An adviser to Donald Trump’s reelection campaign told Fox News on Sunday that the President wants to “provide support” for DACA migrants and to import “the brightest and the best” foreign workers into U.S. jobs.
Fox News asked Mercedes Schlapp July 12 about Trump’s July 10 comments saying he would support an Executive Order or a draft immigration bill that provided some form of legalization to perhaps 750,000 DACA migrants. She answered:
Well, I don’t want to get ahead of the President, but let me tell you something; the President from Day One has talked about and has had results in making sure that we secure our border and build the wall, which has been a priority for this president.
And so, in essence, what the President has also been talking about is a merit-based immigration system, meaning that you protect American workers while at the same time bringing in the brightest and the best into our country.
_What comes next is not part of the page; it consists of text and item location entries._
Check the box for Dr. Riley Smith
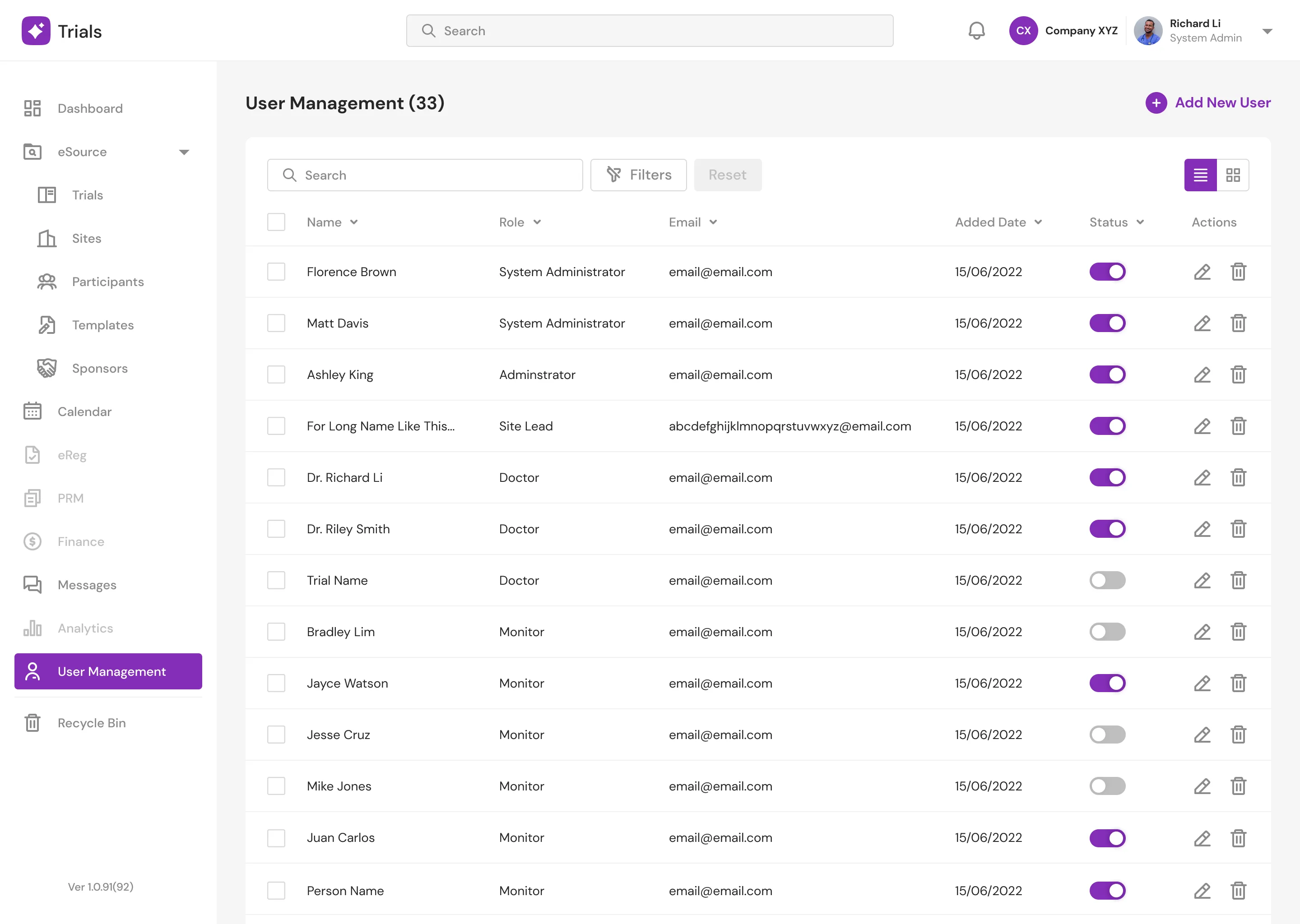 point(276,529)
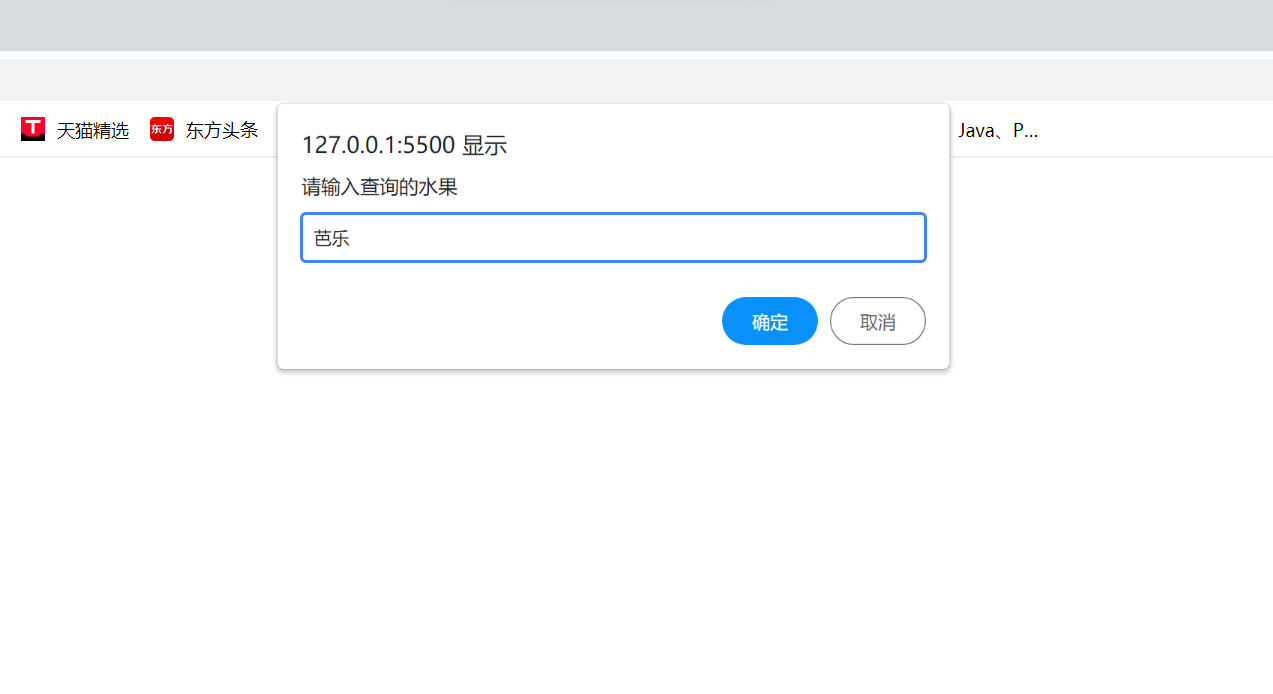Click empty bookmarks bar right of "Java、P..."
Screen dimensions: 1273x694
(x=1150, y=130)
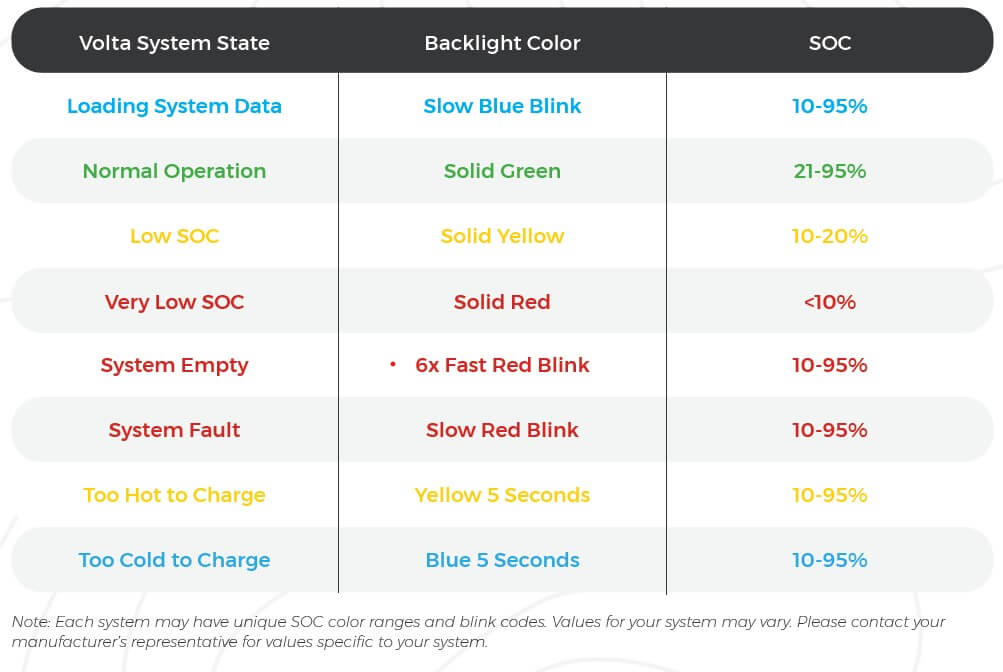Click the SOC column header
Image resolution: width=1003 pixels, height=672 pixels.
coord(830,43)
Mark Krikorian, director of the Center for Immigration Studies, described Schlapp’s answer as portraying the demand by business lobbyists for massive legal immigration as the only reasonable alternative to Democrats’ open-border plans. This either/or choice allows her to “memory-hole the choice of reducing immigration” that would allow Americans to get well-paying jobs, he said.
In Trump’s 2017 inauguration speech, he promised jobs for Americans, not migrants:
We will get our people off of welfare and back to work, rebuilding our country with American hands and American labor. We will follow two simple rules; buy American and hire American.
Amid the coronavirus crash, “what is the argument for keeping immigration now?” Krikorian asked.
Trump added much confusion on July 10 when told the Spanish-language TV network Telemundo:
I’m going to do a big executive order. I have the power to do it as president. And I’m going to make DACA a part of it. But we put it in and we’re probably then going to be taking it out. We’re working out the legal complexities right now, but I’m going to be signing a very major immigration bill as an executive order. I’m going to make DACA a part of it.
His comments come after making the popular June 22 decision to curb the inflow of migrants into the jobs needed by U.S. graduates and blue-collar workers.
Schlapp commented on the President’s July 10 statement.
“The Democrats and Joe Biden believe in open borders, they believe in free health care for illegal immigrants, and obviously that’s not going to work,” Schlapp said. “So, the President has been transparent in this process, in ensuring that we first and foremost secure our border, [then] work on a merit-based immigration system because we know our current immigration system is broken, and then provide support for the DACA recipients.”
But the say the immigration system is broken because the huge inflow of legal migrants to Fortune 500 companies undermines wages and jobs for Americans, Krikorian said. Any policy of bringing in more of “the brightest and the best” would cause even more economic harm to Americans, he added.
Krikorian went on, saying “the unspoken premise [in Schlapp’s comments] is that only illegal immigration undermines American workers.”
“In fact, most immigration has always been legal, and even the “high-skilled immigration” of ordinary tech workers undermines American jobs and wages,” he said.
“This is a completely predictable attempt to preserve [Trump’s] pro-worker rhetoric without delivering pro-worker immigration policies” to Trump’s voters, he said.
Schlapp suggested that Trump could maintain voter enthusiasm while endorsing a DACA amnesty:
There’s no question that we have an enthusiasm edge over Joe Biden and this is due because of President Trump’s strong record in helping the American people, and up here at the campaign and over at the RNC [Republican National Committee] we’ve been harnessing this enthusiasm and turning it into positive voter registration numbers.
Each year, roughly four million Americans leave school to begin their careers and to prepare for marriages and families.
Trump has successfully blocked nearly all blue-collar illegal migration since 2019. But he has not managed to repatriate many illegals who are living and working in the United States.
However, the federal government import roughly one million legal immigrants to spike the economy with extra consumers, real-estate buyers, and workers.
The federal government allows the Fortune 500 companies to keep roughly 1.3 million foreign white-collar workers in the started jobs needed by U.S. graduates. For example, the Occupational Practical Training program annually provides Fortune 500 companies with up to 500,000 cheap, compliant, and legally unprotected white-collar workers, many of whom work for Indian-run, gig worker subcontractors.
Business groups tout these visa workers as the best and brightest, yet most have skills inferior to American graduates and are often trained to do their jobs by American workers.